VIDÉO - Des athlètes américains genou à terre pour protester contre la politique de Donald Trump

Ce week-end, certains athlètes américains ont posé un genou à terre pendant l'hymne américain afin de protester contre la politique de Donald Trump.



Les tensions anciennes entre Donald Trump et la NFL (National Football League) ont été ravivées ce week-end, à coups de tweets agressifs. Si le premier demande « respect pour l'hymne national et le drapeau américains », les seconds semblent bien décidés à protester contre sa politique. En août 2016, il était seul, genou à terre pendant l'hymne national, à s'insurger contre les violences policières. Colin Kaepernick, jeune joueur de football américain qualifié ce vendredi de « fils de pute » par Donald Trump lors d'un meeting, apparaît comme la figure de proue de ce mouvement de protestation qui agite le milieu sportif américain. Dimanche 24 septembre, ils étaient plus de cent à se saisir du slogan « Take a knee », devenu viral. Ce mouvement a rapidement dépassé le cadre de la dénonciation des violences policières pour s'opposer plus largement au gouvernement Trump.
 
D'autres sportifs ont également éreinté le président américain. L'équipe des Golden States Warriors, championne NBA et dont le meneur, Stephen Curry, a refusé de se rendre à la traditionnelle visite annuelle de la Maison-Blanche, s'est vu retirer son invitation par Donald Trump, visiblement vexé. Entre la Maison-Blanche et le monde sportif, la rupture est consommée. Ce n'est pas la première fois que le sport se transforme en terrain politique.
 
« Les compétitions sportives reflètent la réalité du monde »
En 1968, aux Jeux olympiques de Mexico, John Carlos et Tommie Smith, deux athlètes afro-américains, lèvent leur poing ganté de noir. Malgré la loi qui met fin à l'apartheid en 1964 par le Civil Rights Act, les discriminations et crimes contre la communauté noire se poursuivent aux États-Unis. Les deux coureurs profitent de la couverture médiatique exceptionnelle des JO pour dénoncer cette situation. Les Jeux olympiques apparaissent en effet comme une vitrine politique remarquable. En 1975, au congrès de Neufchâtel, Juan Antonio Samaranch, le président du CIO (Comité international olympique), déclare : « Nul doute que les compétitions sportives, et en particulier les Jeux olympiques, reflètent la réalité du monde et constituent un microcosme des relations internationales ».
 
Lors des Jeux olympiques de Rio en 2016, l'enceinte sportive fait de nouveau office de tribune politique. Le coureur Feyisa Lilesa franchit la ligne d'arrivée les bras croisés au-dessus de la tête, symbole utilisé lors de manifestations contre la politique menée par le gouvernement éthiopien.

« Le sport plus puissant que les gouvernements »
Les événements sportifs ne sont pas seulement le lieu de protestations mais également de rassemblements.

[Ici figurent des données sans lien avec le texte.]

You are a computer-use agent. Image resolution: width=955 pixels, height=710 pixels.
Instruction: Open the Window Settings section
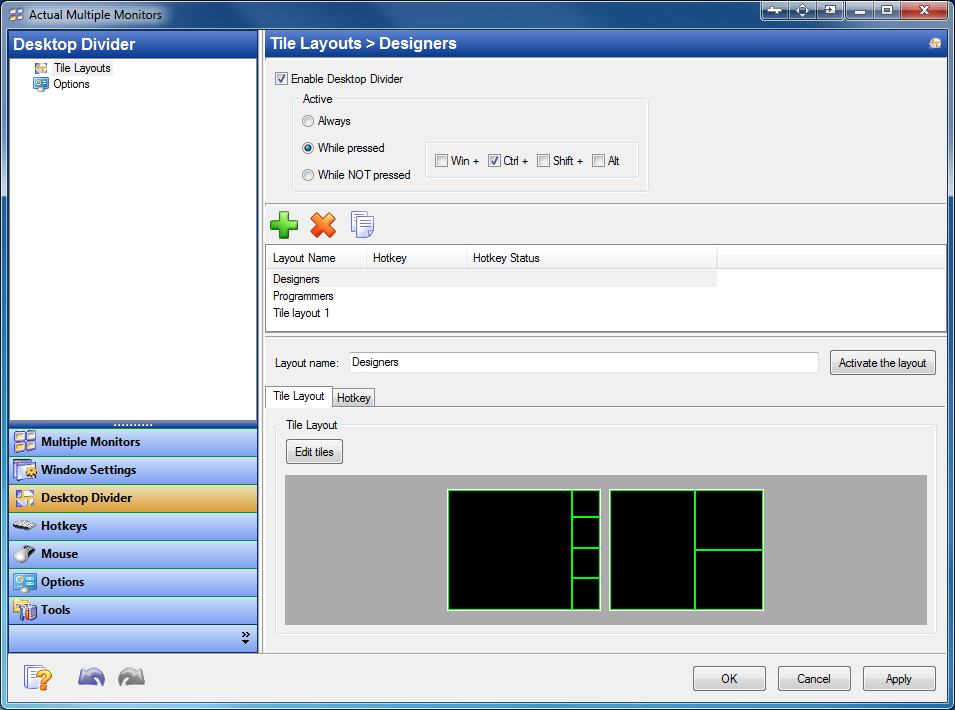pyautogui.click(x=133, y=470)
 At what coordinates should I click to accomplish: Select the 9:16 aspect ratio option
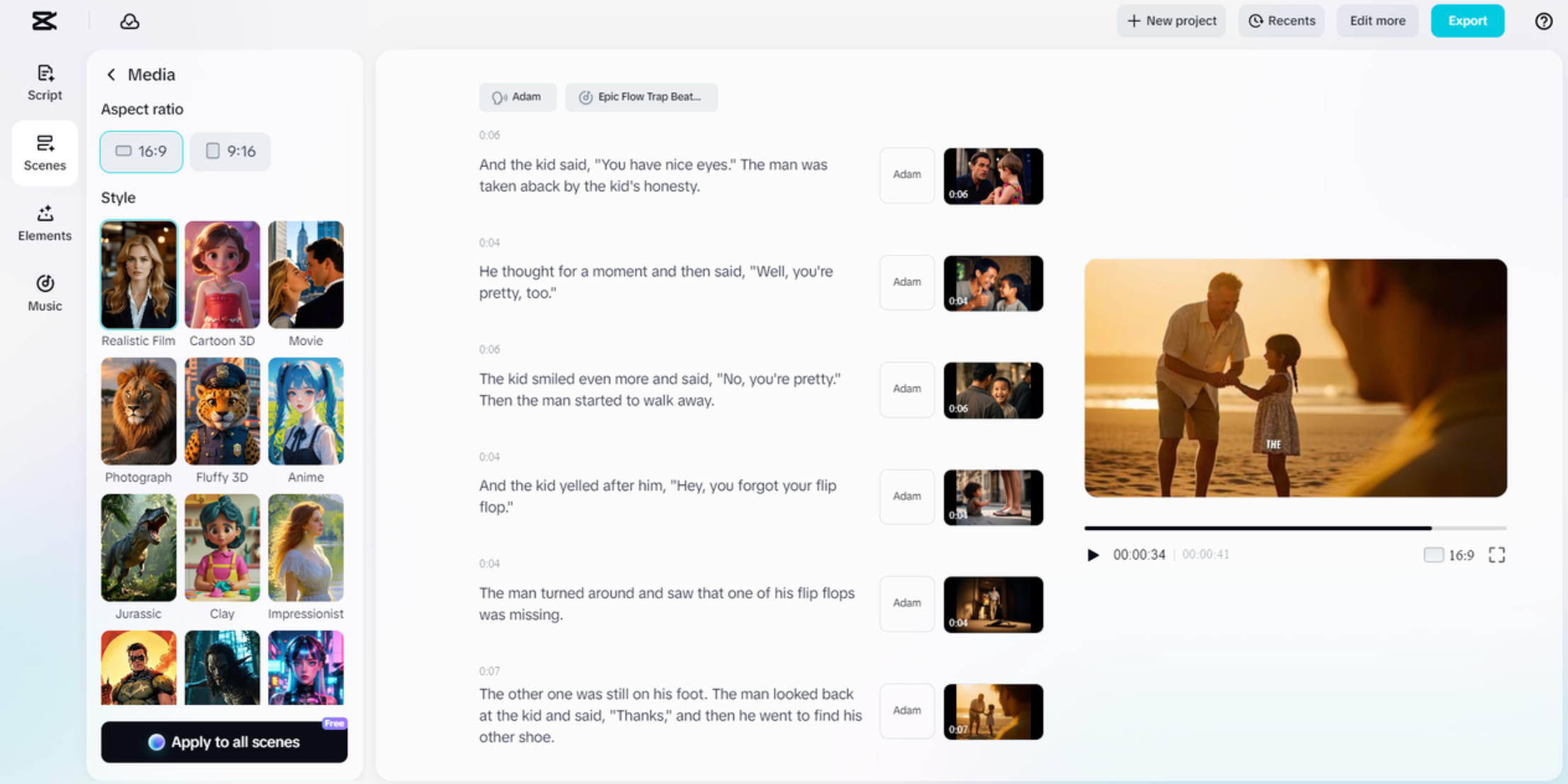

En 1971, un événement sportif en apparence de faible importance va révolutionner les relations diplomatiques entre les États-Unis et la Chine. Une équipe de ping-pong américaine se rend au mois d'avril en Chine, lors d'une compétition. Cet événement constituera un tournant historique majeur dans les relations diplomatiques entre les deux pays et sera d'ailleurs surnommé « la diplomatie du ping-pong ». Un an plus tard, Richard Nixon, président américain, rencontre Mao et reconnaît, enfin, la Chine communiste en pleine guerre froide.
 
En 1992, un an après la fin du régime d'apartheid, la Coupe du monde de rugby se déroule en Afrique du Sud. Nelson Mandela, nouvellement élu après des années d'emprisonnement, endosse le maillot vert de l'équipe des Springboks, dont le capitaine François Pienaar est blanc. À l'issue de la finale, le nouveau président sud-africain lui remet la coupe, acclamé par une foule majoritairement blanche. Ici, le sport devient vecteur de réconciliation des peuples, comme l'affirme Nelson Mandela lui-même en 2000 : « Le sport a le pouvoir de changer le monde. Il a le pouvoir d'unir les gens d'une manière quasi unique. Il est plus puissant que les gouvernements pour briser les barrières raciales ».